Ramsay, whose London restaurants include Petrus, The Savoy Grill and Maze, added that Britain had become a nation of lazy eaters, following trends and fads, rather than substance.
He also said chefs became "lazy" when excited by "frills", and making out-of-season produce illegal would raise "levels of inspiration".
"There should be stringent laws, licensing laws, to make sure produce is only used in season and season only," he said.
"If we don't restrict our movements within this industry of seasonal-produce only, then the whole thing will spiral out of control."
Following the chef's comments, Oxfam's head of research, Duncan Green, said he was sure "the million farmers in east Africa who rely on exporting their goods to scrape a living would see Gordon Ramsay's assertions as a recipe for disaster".
Mr Green added: "He [Ramsay], like all of us, wants to tackle climate change, but it is vital that we ensure that poor people who are already hit hardest by climate change are not made to suffer even further."
Meanwhile, Terry Jones from the National Farmers Union (NFU) said that, while he agrees with the chef's complaint, legislation would be going too far.

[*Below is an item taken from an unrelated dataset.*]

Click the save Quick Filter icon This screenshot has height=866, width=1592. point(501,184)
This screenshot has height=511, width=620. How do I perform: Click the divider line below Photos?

He said: "We've almost got too much legislation in food and farming as things stand.
"Really what we need to see is that passion and that commitment to seasonality being pushed into consumer education and into this commitment on menu transparency."
And the Soil Association's Food for Life Partnership director Emma Noble said the celebrity chef was right to suggest that "seasonal menus are a key step in cutting the environmental impact of our food".
Famous for his bad temper, Ramsay also spoke passionately about another environmental concern - plastic bags - saying they simply "did not make sense".
Speaking to the BBC before the start of the fourth series of his Channel 4 show The F Word, the father-of-four said he plans to get the nation back into the kitchen, cooking healthy, wholesome fare.
He says the obesity problem in the UK could soon rival that of the States, and he blames parents for giving into children and not having the discipline to say no.
He also vented his anger at fellow TV chef Delia Smith, whose latest book, How to Cheat at Cooking, encourages people to mix together ready-made food rather than cook from scratch if they are short of time or on a tight budget.
He said: "I would expect students struggling on £15 a week to survive eating from a can but the nation's favourite, all-time icon reducing us down to using frozen, canned food. It's an insult.
"And it makes our lives, from a chef's point of view, a lot harder. Here we are trying to establish a reputation across the world for this country's food and along comes Delia and tips it out of a can. That hurts."